Bir yazarın, bir yıldan kısa süre içerisinde 100'e yakın kitap yazması mümkün mü? Bu sorunun cevabı yaklaşık iki yıl önceye kadar "imkansız" olabilirdi ancak son zamanlarda hayatımıza giren yapay zekâ araçları bunu başarmamızı mümkün kılıyor. ABD'li bilim kurgu yazarı Tim Boucher'ın hikayesi ise dokuz ayda 100'e yakın kitap yazmanın başarılabileceğini kanıtlıyor.
Dokuz ayda 97 mini roman
ABD'li yazar Tim Boucher, çeşitli yapay zekâ araçlarını kullanarak son dokuz ayda tam tamına 97 mini roman yazdı. Yapay zekâ ile yazdığı bu kitaplar serisine "AI Lore Kitapları" adını veren yazar, yapay zekânın insan yaratıcılığını artırma potansiyelini kanıtladığını düşünüyor.
Tim Boucher, fikir üretmek ve metin oluşturmak için ChatGPT ve Claude adlı yapay zekâ araçlarını kullandığını belirtiyor. Romanlarının görsellerini oluşturmak için ise Midjourney adlı bir diğer yapay zekâ aracından faydalandığını ekliyor. Yapay zekâ destekli bu araçlar, Boucher'ın etkileyici bilimkurgu romanlarını kısa sürede üretmesine yardımcı oluyor. Mini romanlarını ortalama 8 saatte tamamladığını ifade eden Boucher, Ağustos ve Mayıs ayları arasında 500'den fazla kopya satarak toplamda 2 binden fazla dolar kazandığını belirtiyor.
Yapay zekâ insan yaratıcılığının yerini alabilir mi?
Yapay zekânın yaratıcılık alanındaki potansiyeli hakkındaki tartışmalar hala devam etse de, Boucher'ın bu başarısı, yapay zekânın yaratıcı bir süreçte nasıl kullanılabileceği konusunda ilham verici bir örnek sunuyor.

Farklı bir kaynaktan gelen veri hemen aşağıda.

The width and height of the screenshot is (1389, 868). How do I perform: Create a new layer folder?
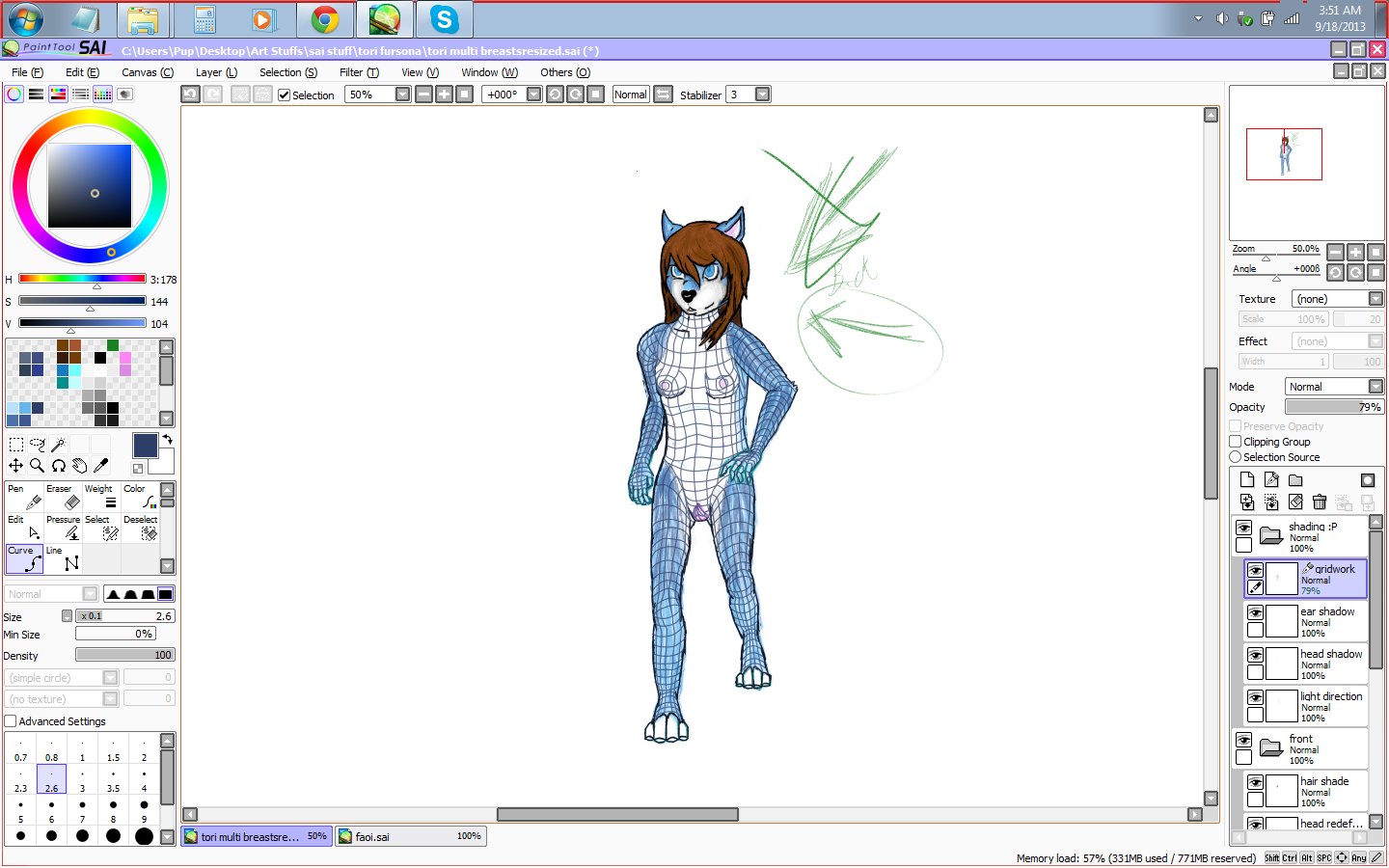point(1295,480)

Tabii ki, yapay zekânın yaratıcı sürece dahil edilmesiyle ilgili bazı eleştiriler de mevcut. Bazıları, yapay zekânın insan yaratıcılığının yerini alabileceğini ve gerçek sanatın yerine geçebileceğini savunurken, diğerleri, insanın benzersiz yaratıcılığının ve duygusal bağlantısının önemini vurguluyor. Belki de gelecekte, insan ve yapay zekâ işbirliğiyle yazılan kitaplar daha da yaygınlaşacak ve okuyuculara yeni ve sıra dışı deneyimler sunacak.